Li Tongzhong

The story of Li Tongzhong is fascinating in how it deals with critiquing the Great Leap Forward. It is critical, yet tactful in still maintaining a positive look back at the theory behind the Great Leap. I think when Li Tongzhong hit rock bottom and went to the grain silo to ask for 50,000 pounds of grain, the magnitude of the farmers’ plight was really felt. He described the farmers as immensely loyal communist workers, who truly believed in reform. They worked from sun up to sun down, freely providing the country with grain. They were described as pouring everything into the land reform, and tirelessly giving like a “mother spoiling her daughter.” But even after that, Tongzhong describes the state not as a draconian force purposely starving the workers, but blamed the mechanism that unfortunately over speculated grain production due to benevolent ambitions. Those in charge meant well, but the rhetoric eventually left the villagers without any food.
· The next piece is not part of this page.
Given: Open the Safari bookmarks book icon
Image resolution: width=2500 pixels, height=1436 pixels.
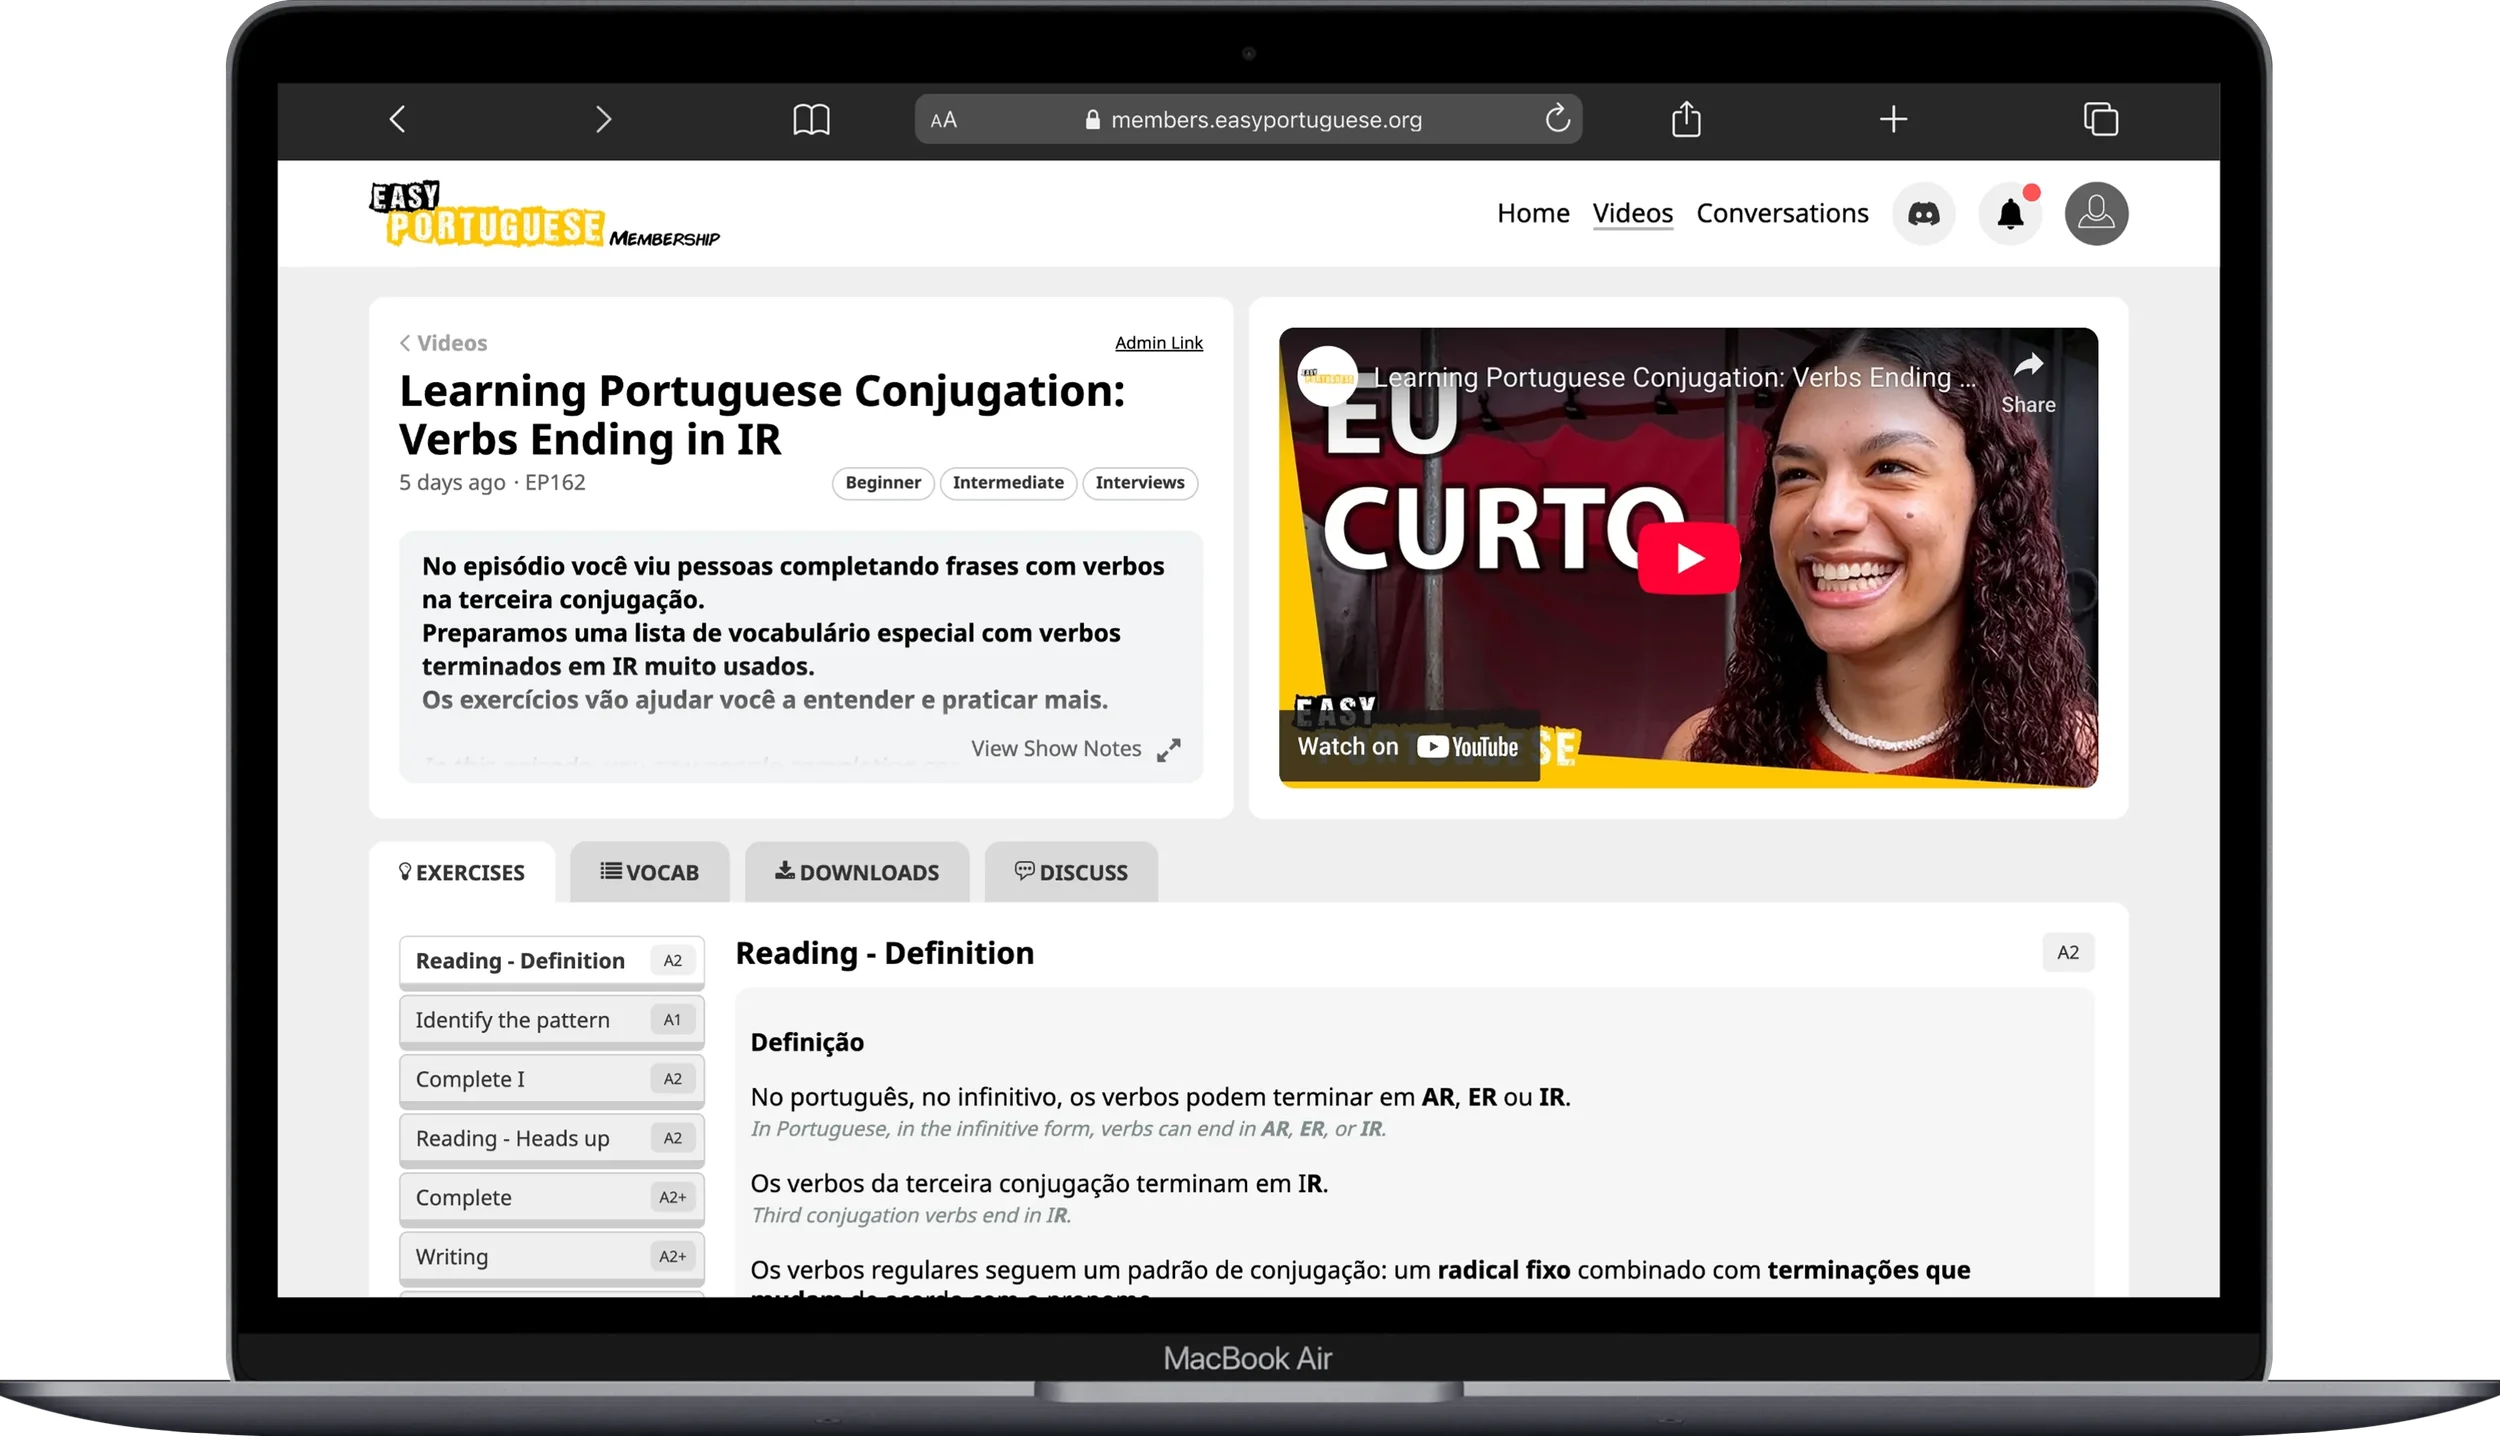Looking at the screenshot, I should tap(811, 120).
I think by 1979 when the story was published, the author meant to shed light on how the Great Leap Forward did in fact destroy the farming populations via starvation, yet he was tactful in not explicitly blaming the communist government. He blames the individuals who wanted so desperately to reach communism that they promised too much, and as a result those in the villages suffered. The author revealed how terrible it was for the farmers, yet still showed glimpses of hope and idealism. He was certainly critical of how the Leap played out, but remained loyal to the ideology behind the movement.